Altresì, il Fondo sociale per l’occupazione e la formazione è incrementato per il 2015 di 400 milioni di euro per essere destinato al rifinanziamento degli ammortizzatori sociali in deroga (di cui all’art. 2, commi 64, 65, 66, della legge 28 giugno 2012, n. 92 e successive modificazioni ed integrazioni).
 
Periodo: dal 01 gennaio 2015 per il rifinanziamento e dall’entrata in vigore dei decreti delegati per le misure del Jobs act.
 
Sgravi contributivi per assunzioni a tempo indeterminato
 
Contenuto: l’art. 12, al fine di promuovere forme di occupazione stabile, riconosce ai datori di lavoro privati, con esclusione del settore agricolo, dei contratti di apprendistato e lavoro domestico, con riferimento alle nuove assunzioni con contratto di lavoro a tempo indeterminato, decorrenti dal 1 gennaio 2015 e stipulati entro il 31 dicembre 2015, per un periodo di 36 mesi, ferma restando l’aliquota di computo ai fini pensionistici, l’esonero dal versamento dei complessivi contributi previdenziali a carico dei datori di lavoro, con esclusione dei premi e contributi INAIL, nel limite massimo di un importo di esonero pari a 6.200 euro su base annua ( innalzato ad euro 8.060 nell’ultima versione della legge di stabilità presentata al Quirinale).

____________

* Elenco delle consegne:
1. Stabilisca se ciascuna delle affermazioni seguenti concorda con il testo da leggere, rispondendo sì o no e riportando tra virgolette le parole del testo che lo dimostrano.
(a) Per il 2015 il Fondo sociale per l’occupazione e la formazione riceve un incremento di 400 milioni di euro.
(b) L’esonero contributivo comprende anche i premi e contributi INAIL.
(c) L’esonero previsto dall’art. 12 ha una durata di 24 mesi.
2. Risponda brevemente alle domande seguenti sul testo da leggere.
(a) Entro quale data devono essere stipulati i nuovi contratti a tempo indeterminato?
(b) Da quale data decorre il rifinanziamento?
(c) A quale importo annuo è innalzato il limite di esonero nell’ultima versione della legge di stabilità?

____________

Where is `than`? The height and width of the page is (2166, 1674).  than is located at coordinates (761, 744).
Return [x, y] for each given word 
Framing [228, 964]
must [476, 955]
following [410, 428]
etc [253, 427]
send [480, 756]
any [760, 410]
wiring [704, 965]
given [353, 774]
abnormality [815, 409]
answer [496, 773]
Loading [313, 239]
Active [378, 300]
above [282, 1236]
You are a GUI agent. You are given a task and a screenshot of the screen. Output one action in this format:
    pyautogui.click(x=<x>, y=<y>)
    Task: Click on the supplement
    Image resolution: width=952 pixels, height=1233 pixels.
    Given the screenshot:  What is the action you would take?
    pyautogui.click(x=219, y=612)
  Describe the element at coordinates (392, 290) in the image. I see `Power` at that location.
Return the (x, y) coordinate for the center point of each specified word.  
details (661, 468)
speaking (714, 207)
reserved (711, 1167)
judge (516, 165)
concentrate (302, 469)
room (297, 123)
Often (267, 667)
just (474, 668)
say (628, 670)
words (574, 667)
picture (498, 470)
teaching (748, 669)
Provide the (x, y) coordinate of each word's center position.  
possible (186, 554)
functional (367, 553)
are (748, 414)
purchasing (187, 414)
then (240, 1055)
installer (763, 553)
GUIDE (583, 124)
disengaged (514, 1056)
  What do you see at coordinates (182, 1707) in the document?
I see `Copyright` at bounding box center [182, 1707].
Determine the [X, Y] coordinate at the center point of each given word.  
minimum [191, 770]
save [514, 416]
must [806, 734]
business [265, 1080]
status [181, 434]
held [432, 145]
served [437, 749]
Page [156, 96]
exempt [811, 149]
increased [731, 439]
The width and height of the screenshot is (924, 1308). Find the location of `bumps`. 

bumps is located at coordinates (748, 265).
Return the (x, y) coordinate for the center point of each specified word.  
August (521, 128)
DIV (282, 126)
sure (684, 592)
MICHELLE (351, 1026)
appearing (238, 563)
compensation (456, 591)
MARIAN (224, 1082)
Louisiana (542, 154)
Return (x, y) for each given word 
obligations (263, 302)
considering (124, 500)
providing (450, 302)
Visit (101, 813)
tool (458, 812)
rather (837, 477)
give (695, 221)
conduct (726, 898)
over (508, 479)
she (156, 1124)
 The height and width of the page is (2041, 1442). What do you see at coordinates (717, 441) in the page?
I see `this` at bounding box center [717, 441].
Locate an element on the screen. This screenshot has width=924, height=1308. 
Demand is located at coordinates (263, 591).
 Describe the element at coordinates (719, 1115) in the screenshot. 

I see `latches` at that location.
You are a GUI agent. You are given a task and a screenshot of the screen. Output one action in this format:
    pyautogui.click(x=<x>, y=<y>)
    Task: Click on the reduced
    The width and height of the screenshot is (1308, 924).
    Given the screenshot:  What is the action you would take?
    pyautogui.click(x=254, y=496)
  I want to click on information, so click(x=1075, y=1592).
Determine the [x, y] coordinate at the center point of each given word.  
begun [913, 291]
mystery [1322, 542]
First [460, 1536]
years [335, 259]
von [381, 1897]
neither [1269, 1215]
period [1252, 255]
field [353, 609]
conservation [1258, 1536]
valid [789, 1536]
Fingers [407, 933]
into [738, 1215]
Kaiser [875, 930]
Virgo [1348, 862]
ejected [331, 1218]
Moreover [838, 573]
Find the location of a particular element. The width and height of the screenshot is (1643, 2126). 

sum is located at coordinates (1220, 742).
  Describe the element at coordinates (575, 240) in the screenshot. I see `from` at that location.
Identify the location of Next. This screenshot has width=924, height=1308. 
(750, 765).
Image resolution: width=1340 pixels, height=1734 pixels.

____________

* Soluzioni proposte:
1.
(a) Sì: «è incrementato per il 2015 di 400 milioni di euro».
(b) No: «con esclusione dei premi e contributi INAIL».
(c) No: «per un periodo di 36 mesi».

2.
(a) Entro il 31 dicembre 2015.
(b) Dal 01 gennaio 2015.
(c) A 8.060 euro.